汚レ唄
《蒼》1998【14歳】その3
1週間はあっという間に過ぎていき、遂に、コンサート当日になった。
「蒼!!どうじよー!!!!!」
何故か麻緋が俺の部屋に来て泣いている。
こんな麻緋見たことないけど、めちゃくちゃ可愛い。
何を着て行けばいいのか悩んでて、悩みすぎた結果、こんな状態になっている。
だけど、開演までまだまだ充分に時間はあるし、今からそんなに焦っても。という気もしている。
しかも朝っぱらから麻緋に起こされ、俺は、既に準備万端だった。
もっと寝ていられたのに、起こされたことに少しは腹立ったけど、寝起き早々に麻緋の顔が見れたから、まあ良しとしよう。
「急がなくてもまだ充分時間あるって」
何時間前から並ぶ気?と冗談めかして言うものの、麻緋の顔は半端なく真剣で、
「ダメなの〜!!早く行って1番前で見るの!!」
なに、このキャラ。可愛すぎるでしょ。
子供のようにはしゃぐ麻緋が可愛く見えてしょうがなかった。
好きでいるのをやめようとしてたのに、コレだし。
わざと俺を引き止めてるようにしか感じられねぇ。
軽く溜息をつくと麻緋は
「真剣に考えてんのに!蒼も真剣に考えてよ」
と無茶な注文をして部屋から出て行った。
麻緋が可愛くて可愛くて、いつものツンツンした麻緋じゃなくて、俺は猛烈に戸惑ってるわけよ。

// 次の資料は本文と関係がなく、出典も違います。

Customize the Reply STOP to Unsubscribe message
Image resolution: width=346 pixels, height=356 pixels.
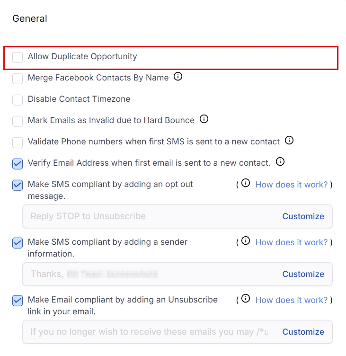pos(303,216)
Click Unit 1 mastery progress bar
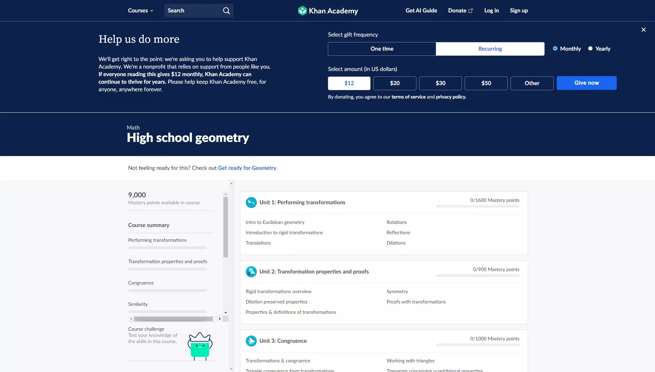This screenshot has height=372, width=655. pyautogui.click(x=478, y=206)
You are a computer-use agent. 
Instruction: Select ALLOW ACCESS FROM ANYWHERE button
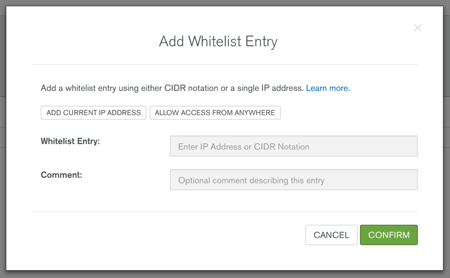[x=215, y=113]
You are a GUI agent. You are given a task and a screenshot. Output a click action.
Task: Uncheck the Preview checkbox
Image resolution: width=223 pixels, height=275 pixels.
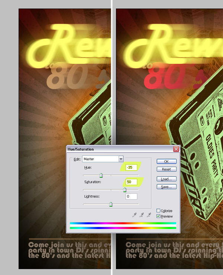pyautogui.click(x=159, y=216)
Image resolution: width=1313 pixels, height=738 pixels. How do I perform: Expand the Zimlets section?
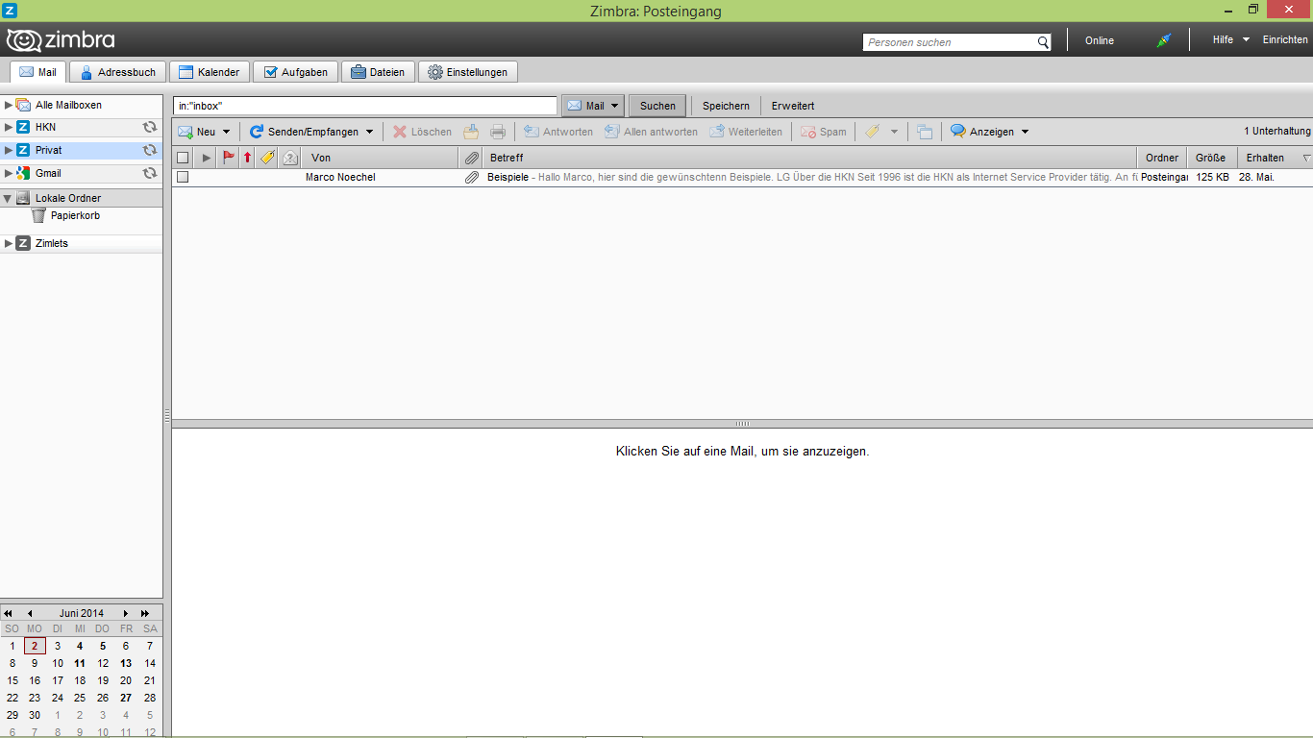pos(9,243)
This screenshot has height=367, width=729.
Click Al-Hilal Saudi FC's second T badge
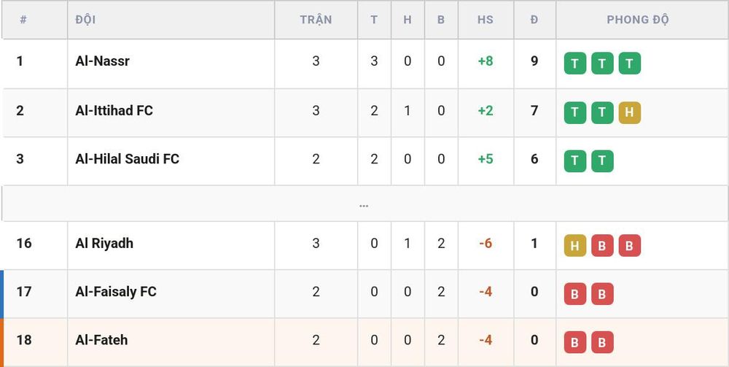coord(602,161)
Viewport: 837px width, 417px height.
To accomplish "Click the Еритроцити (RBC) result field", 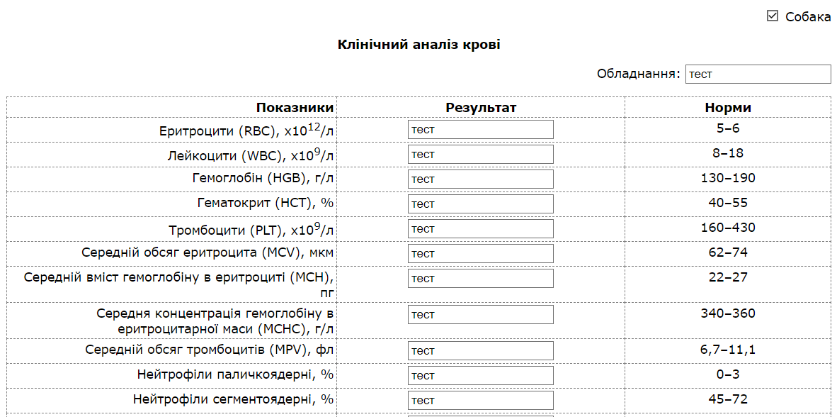I will [480, 130].
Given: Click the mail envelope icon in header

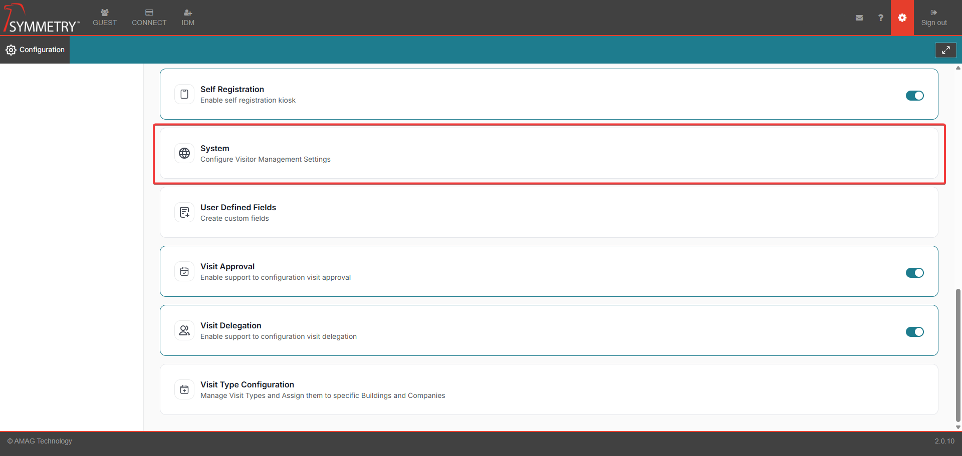Looking at the screenshot, I should point(859,18).
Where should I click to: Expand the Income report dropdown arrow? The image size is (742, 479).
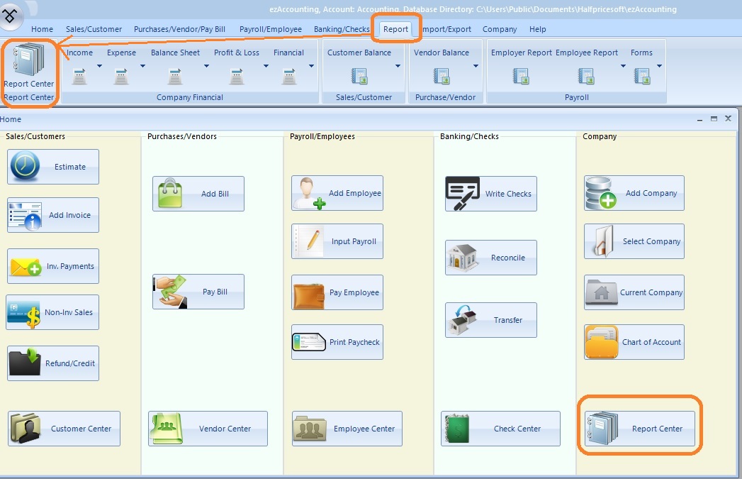pos(99,67)
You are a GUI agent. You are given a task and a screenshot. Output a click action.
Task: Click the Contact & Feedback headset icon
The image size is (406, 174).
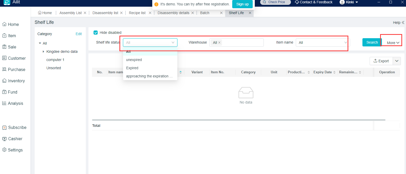click(x=297, y=2)
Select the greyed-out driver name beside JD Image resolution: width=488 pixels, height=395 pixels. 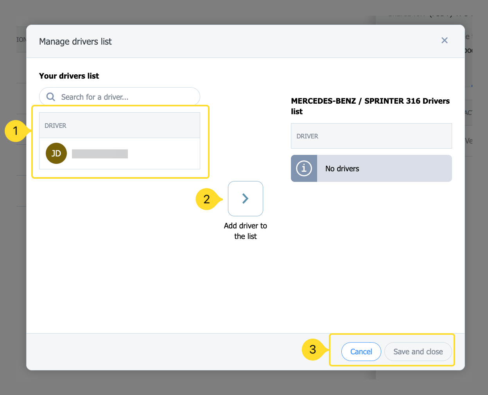click(x=100, y=154)
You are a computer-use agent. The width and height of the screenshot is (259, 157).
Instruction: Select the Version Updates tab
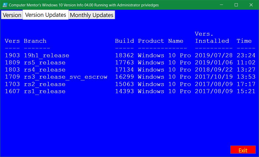pos(46,15)
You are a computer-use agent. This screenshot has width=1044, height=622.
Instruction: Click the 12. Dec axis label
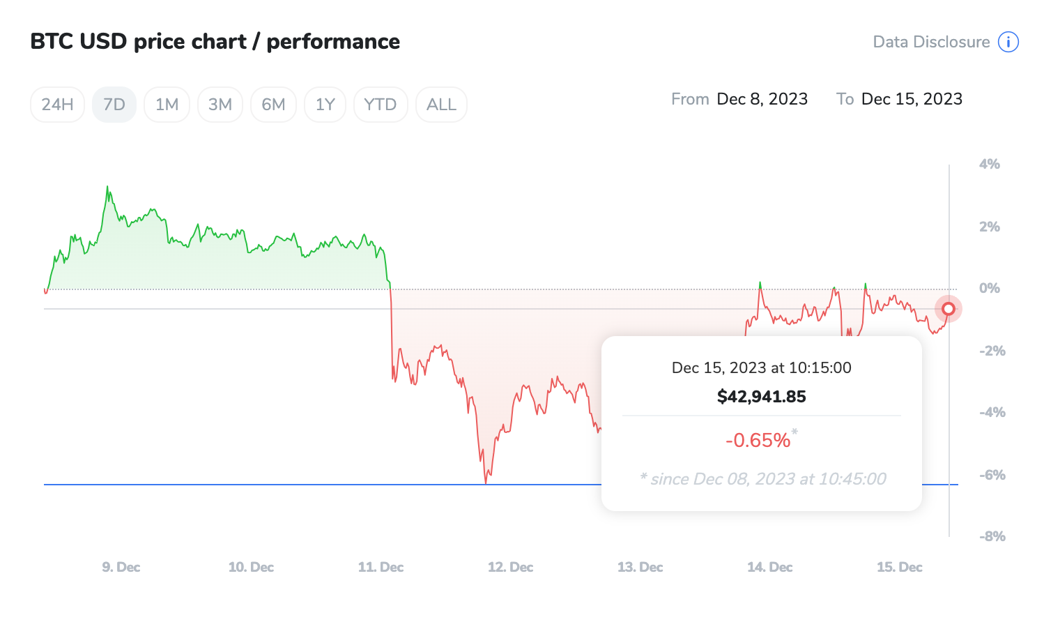[x=510, y=567]
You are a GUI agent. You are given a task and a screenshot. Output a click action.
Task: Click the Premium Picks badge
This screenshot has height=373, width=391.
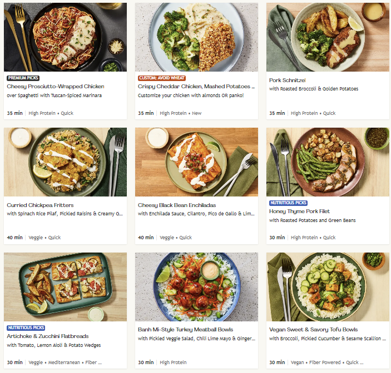[x=23, y=78]
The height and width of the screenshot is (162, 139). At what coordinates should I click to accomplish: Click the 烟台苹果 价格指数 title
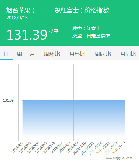(x=58, y=10)
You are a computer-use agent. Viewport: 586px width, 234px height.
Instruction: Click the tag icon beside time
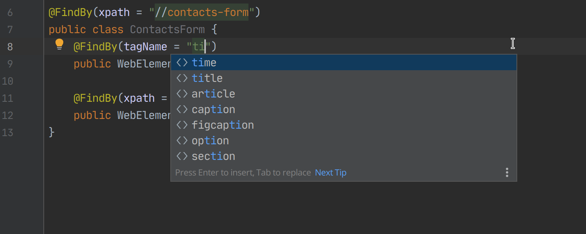[x=182, y=62]
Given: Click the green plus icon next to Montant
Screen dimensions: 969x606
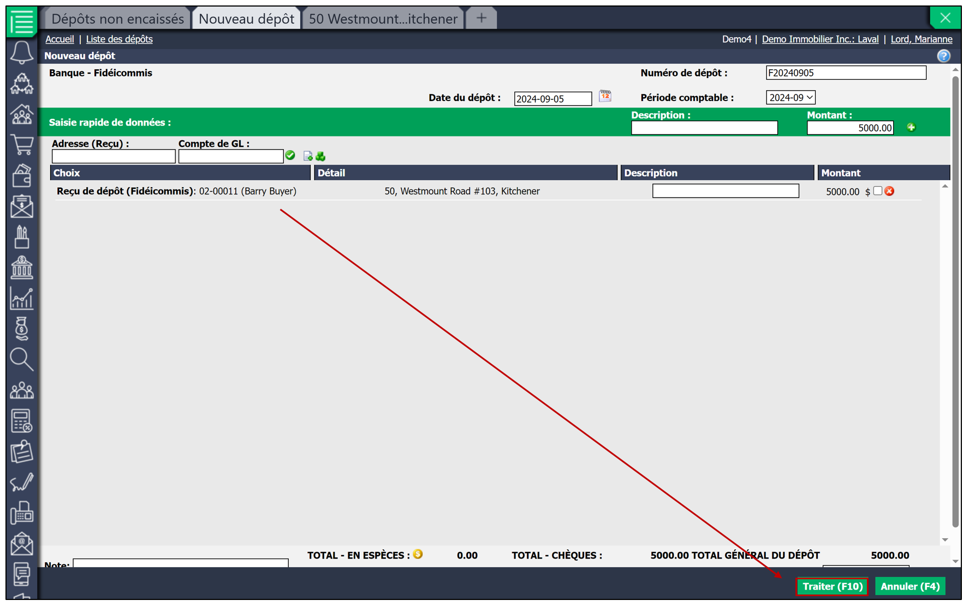Looking at the screenshot, I should [x=911, y=127].
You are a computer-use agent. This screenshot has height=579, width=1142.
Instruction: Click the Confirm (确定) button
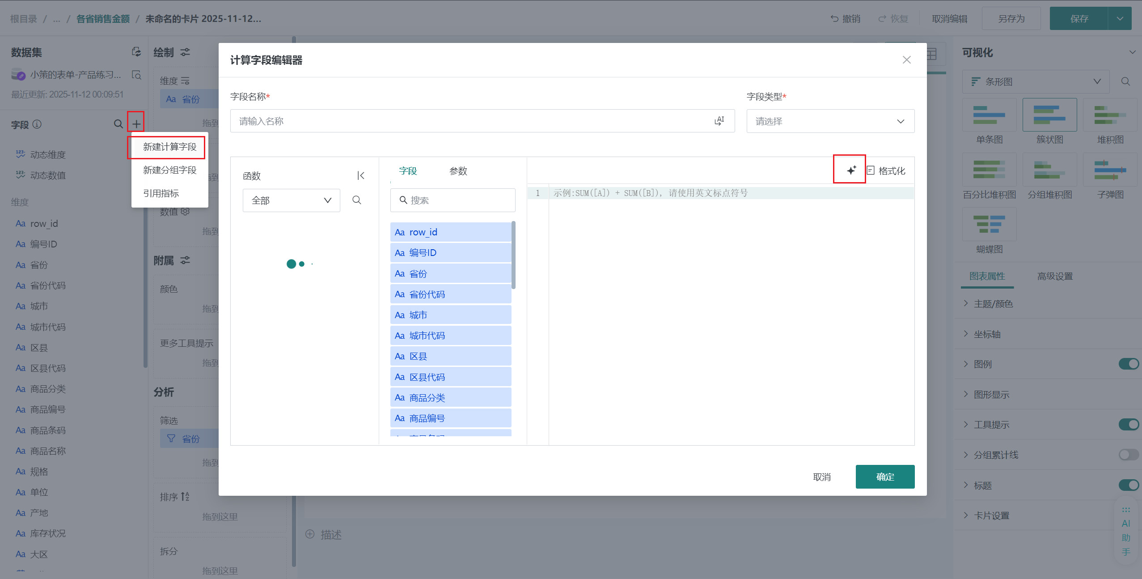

それを真剣に考えろって……そこまで頭まわりませんから。
「俺の気持ちも知らないで」
今さっき麻緋がいた所を見て呟く。
誰もいないから返事なんてないけどさ。
扇風機のスイッチを押して、ベッドの上であぐらをかいて雑誌を読んでいた。
コレは家にあった雑誌で、おっさんたちが集う床屋にも関わらず、若者系ファッション雑誌があったので、こっそり持ち出したものだった。
こんなの本当に流行るのかよという胡散臭いアイテムもあれば、いいなと思えるものもある。
だけど、雑誌に載ってるのってどれも結構いいお値段だし。
ふーっと再び溜息をついたとき、バン!!!!とドアが壊れそうなくらい勢いよく開いた。